1838''den beri Türkiye''nin tarihinde muhafazakârlar ilk kez iktidar ve muktedir oluyorlar; ilk kez devletin kendilerinin olduğunu düşünmeye başladılar; Alevilerin çocukları okudular, kentlere geldiler, Ali''siz Aleviler oldular, Gezi olaylarının omurgası oldular. Elveda Hz. Hüseyin; yaşasın direniş! Elveda Kerbela! Elveda Kâbe olarak insanoğlu! MHP''liler ve Ülkücüler artık piercing takıyorlar! Piercing takıyor ve CHP safında yer alıyorlar. Cumhuriyet tarihi boyunca CHP kanalıyla zengin olmuş kapitalistler ve patronu oldukları medya ve bu medyada çalışan gazeteciler ve diğer entelektüeller. ''Bana patronunu söyle sana kim olduğunu söyleyeyim.'' Dinden nefret kimliklerinin vazgeçilemez bir parçası. Gezi Parkı''nda ve her yerdeler; liberal elitler liberalizmin erdemlerini unuttular ve ''liboş'' oldular; Gezi''nin sembolik cellâtlarına ve masonlara dudak ısırtacak bir örgütlenme tarzına sahip Gülen Hareketi''ni destekliyorlar. Gülen hareketi örgüt yapısıyla masoniktir; mason değildir; masoniktir.

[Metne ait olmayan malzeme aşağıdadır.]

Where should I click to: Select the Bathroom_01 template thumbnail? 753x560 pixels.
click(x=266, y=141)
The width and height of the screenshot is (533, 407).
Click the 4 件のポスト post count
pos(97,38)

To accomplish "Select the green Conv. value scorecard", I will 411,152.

Muhafazakar bir hayalet kol geziyor
Bu tespitlerinize itiraz eden çok olacaktır. Başta milliyetçiler ya da tam tersi radikal solcular…

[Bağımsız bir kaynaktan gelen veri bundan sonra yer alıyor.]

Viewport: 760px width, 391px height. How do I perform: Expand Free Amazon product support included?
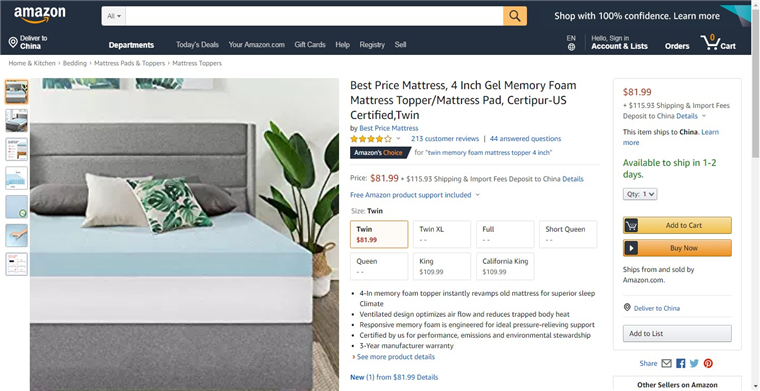click(x=415, y=195)
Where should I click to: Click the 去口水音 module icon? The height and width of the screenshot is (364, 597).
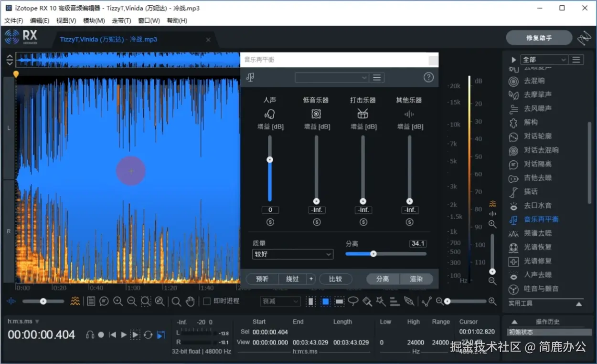click(513, 206)
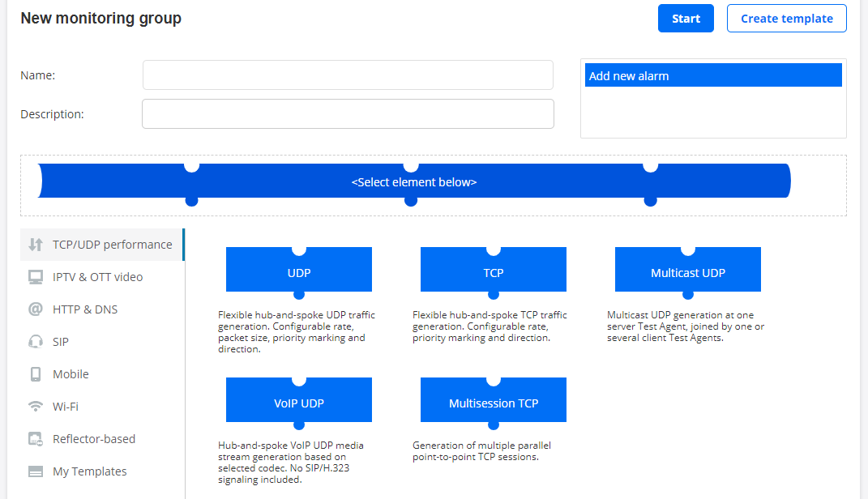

Görünüştekinin aksine aslında THKP-C militanı CHP''lidir; piercing''li ülkücü CHPlidir; Sırrı Süreyya Önder, Abdullah Öcalan, Ufuk Uras, Mümtaz''er Türköne CHP''lidir. Türkiye''de CHP''li sosyalistler, CHP''li Kürtçüler, CHP''li TÜSİAD''lı kapitalistler, CHP''li MHP''liler, çoğaltabilirsiniz, vardır. Gerisi boştur. Bu tarihsel pratiğimizin kaçınılmaz sonucu olan bir sosyal fenomendir. Türkiye''nin Kürtçülerini Kürtçü yapan şey CHP''lilikleridir; BDP Kürt CHP''dir. DİSK CHP''lidir; İnsan Hakları Derneği CHP''lidir. Bu tarihsel sosyal olgudan kaçılamaz.

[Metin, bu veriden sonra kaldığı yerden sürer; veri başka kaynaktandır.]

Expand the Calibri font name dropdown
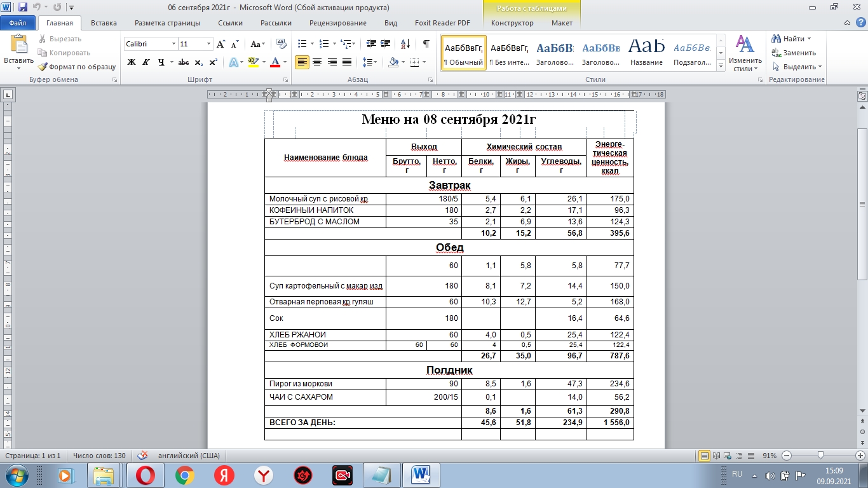This screenshot has width=868, height=488. click(x=173, y=44)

ERDOĞAN ONLAR İÇİN BİR FETİŞ

Muhafazakârlar iktidar oldular; şimdi çocukları geliyor; varoşlardan, periferiden, çeperden geliyorlar. Geliyorlar! Rahatsızlık veren temel fenomen bu; üniversitelere, devlet kurumlarına geliyorlar; Türkiye''nin ekonomik statülerine geliyorlar. Türkiye''de, Marx''ın ünlü metaforunu kullanmak gerekirse, muhafazakâr bir hayalet kol geziyor. CHP''lilik kategorisine yerleştirdiğim bütün gruplar, bütün elitler akşam AK Parti''yle yatıyorlar, sabah AK Parti ile uyanıyorlar; Tayyip Erdoğan artık onlar için bir idefiks, bir tabu, regatif bir totem ve bir fetiş! Bu fetiş CHP''liliğin alametifarikasına dönüştü. Memleket için tehlikeli olan şey, CHP''liliğin mevcudiyeti değil, zihin melekelerini dumura uğratan Tayyip Erdoğan hayaletidir. Artık düşünemiyorlar, sadece direniyorlar. Direniş için direniş.

CHP''li olmadan solcu-milliyetçi olamazsınız
Halkın içinden çıkmış bir iktidar ile halkın arasındaki sorunlar nerede başlıyor? Muhalefet nasıl bir kimlik görüntüsü veriyor?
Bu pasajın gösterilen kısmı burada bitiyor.